Rep. Chris Todd of Jackson asked if a refugee would be considered self-sufficient if they were still receiving assistance from the state, such as through the Tennessee Assistance for Needy Families program or the TennCare health insurance program.
The federal definition of self-sufficiency stipulates that the refugee is receiving no cash benefits from the federal or state government, including TennCare, Saratora answered.
Refugees, as legal residents, are eligible to qualify for state benefits like any other citizen but must meet the same eligibility requirements that anyone else does, Saratora said. The refugee resettlement agencies in the state can help the refugee apply for those benefits but are not involved in determining whether they meet the eligibility requirements, she added.
Todd complained that the federal rules governing the refugee resettlement program leave little room for the state’s input.
“We still are in a position where the Tennessee taxpayers are funding some amount of assistance for refugees in this state without their choice,” Todd said. “It doesn’t come through the General Assembly. … That’s a problem so many of my constituents have with this program. By not going through the proper channels of the Legislature, we’re not giving our constituents adequate say in this process.”
Musacchio told the committee that a report created at the request of a similar legislative study committee has already determined that refugees contributed more in tax revenue than they consume in state benefits.
“A 2013 Tennessee General Assembly Fiscal Review Committee report examined federal cost shifting through the refugee resettlement program between 1990 and 2012. That report estimated that refugees provided more than $1.38 billion in revenue to the State of Tennessee during that period,” he said. “That is more than $633 million more in state revenue than they consumed in state funded services during the same time frame.”
Todd also asked about the resettlement agencies’ motivation for participating in the program. “Where is the incentive?” he asked. “Usually there’s money involved. … It seems like some folks are coming out with a pretty good living out of this.”
“This is a calling, this is a passion” for the people who work in refugee resettlement, many of whom came to the U.S. as refugees themselves, Saratora said.
The federal funding that refugee resettlement agencies receive for the program is grant-based and prescriptive, Saratora said. “They tell us what they want done with those dollars.
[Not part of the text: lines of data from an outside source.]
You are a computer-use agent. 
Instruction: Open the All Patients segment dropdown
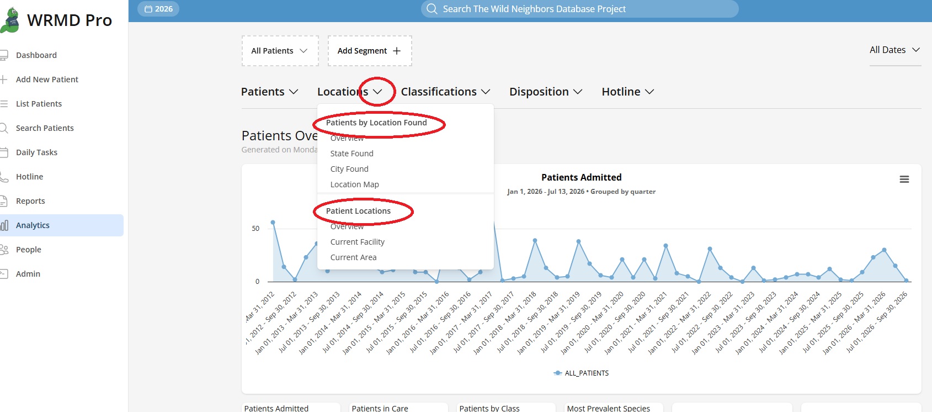click(280, 51)
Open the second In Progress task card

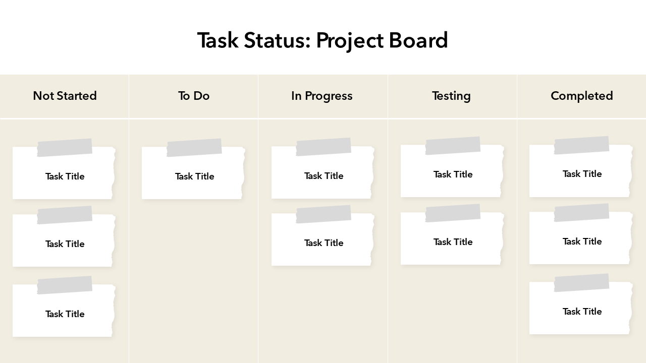[x=323, y=243]
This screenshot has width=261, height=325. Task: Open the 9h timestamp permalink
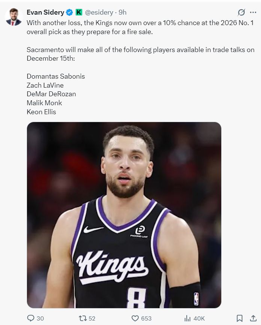122,12
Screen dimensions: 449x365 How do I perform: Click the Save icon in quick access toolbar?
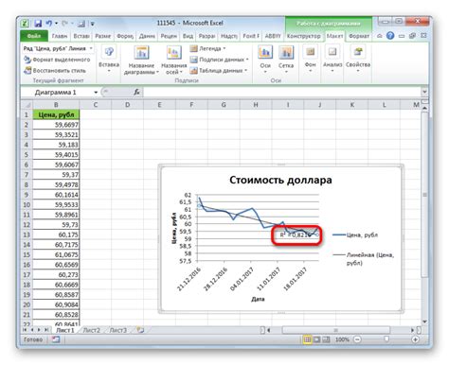[x=38, y=24]
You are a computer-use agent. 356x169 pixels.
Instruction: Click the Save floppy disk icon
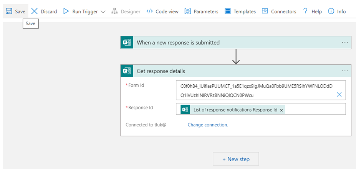tap(9, 11)
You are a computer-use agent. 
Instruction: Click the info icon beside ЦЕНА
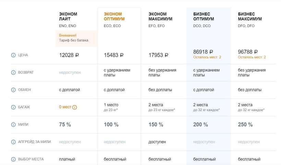(13, 55)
There are multiple layers of local and national accountability,” she said, and expenses are not approved until they meet criteria set by the federal government.
The federal Office of Refugee Resettlement stipulates that 10 percent of a grant can be used to pay for the cost of administering the program, Musacchio said. The actual cost of administering the program is closer to 18 percent, and the difference is made up by generous donors to Catholic Charities, he said.
Catholic Charities has been involved in resettling refugees since it was founded in 1962, Musacchio noted. “Everything we do is rooted in the gospel message and Catholic social teaching,” he said. “We serve people not because they are Catholic, but because we are.”